* Brief
Set the pictures aside and write down, exactly as they appear, the lines from the one containing "Instruction: Open Microsoft" through the end of the material.

* Data under study
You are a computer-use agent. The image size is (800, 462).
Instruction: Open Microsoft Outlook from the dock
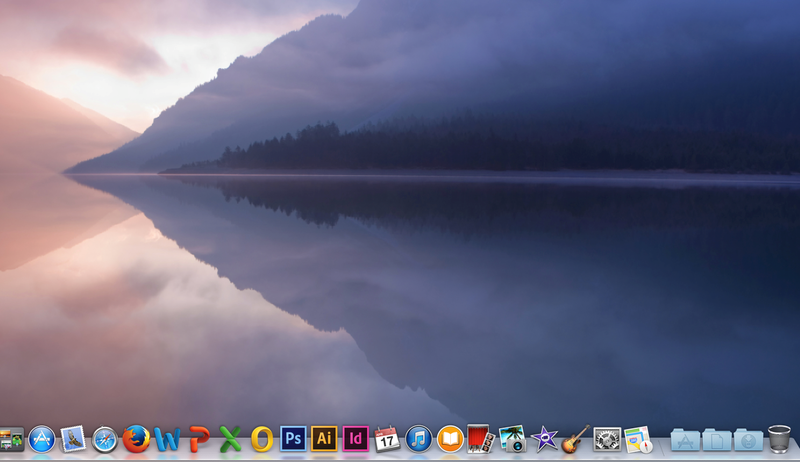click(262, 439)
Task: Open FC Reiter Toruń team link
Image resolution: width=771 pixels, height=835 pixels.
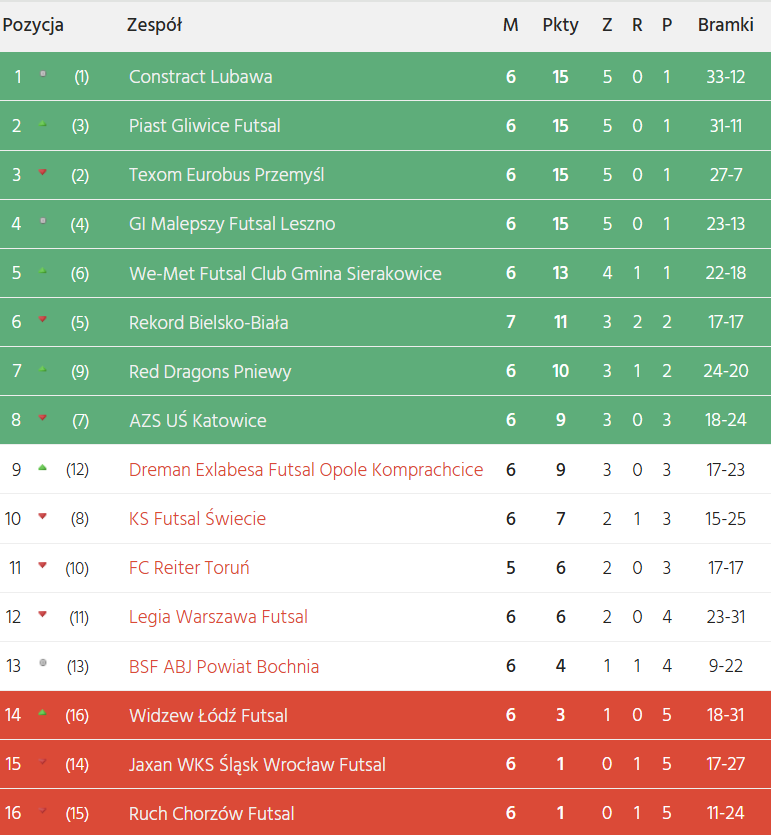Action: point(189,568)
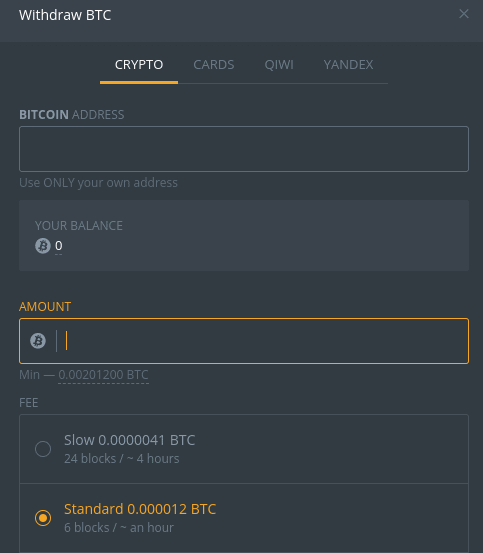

* Solved exercise
Instruction: Open Microsoft Outlook from the dock
click(262, 439)
Task: Open FC Reiter Toruń team link
Image resolution: width=771 pixels, height=835 pixels.
Action: point(189,568)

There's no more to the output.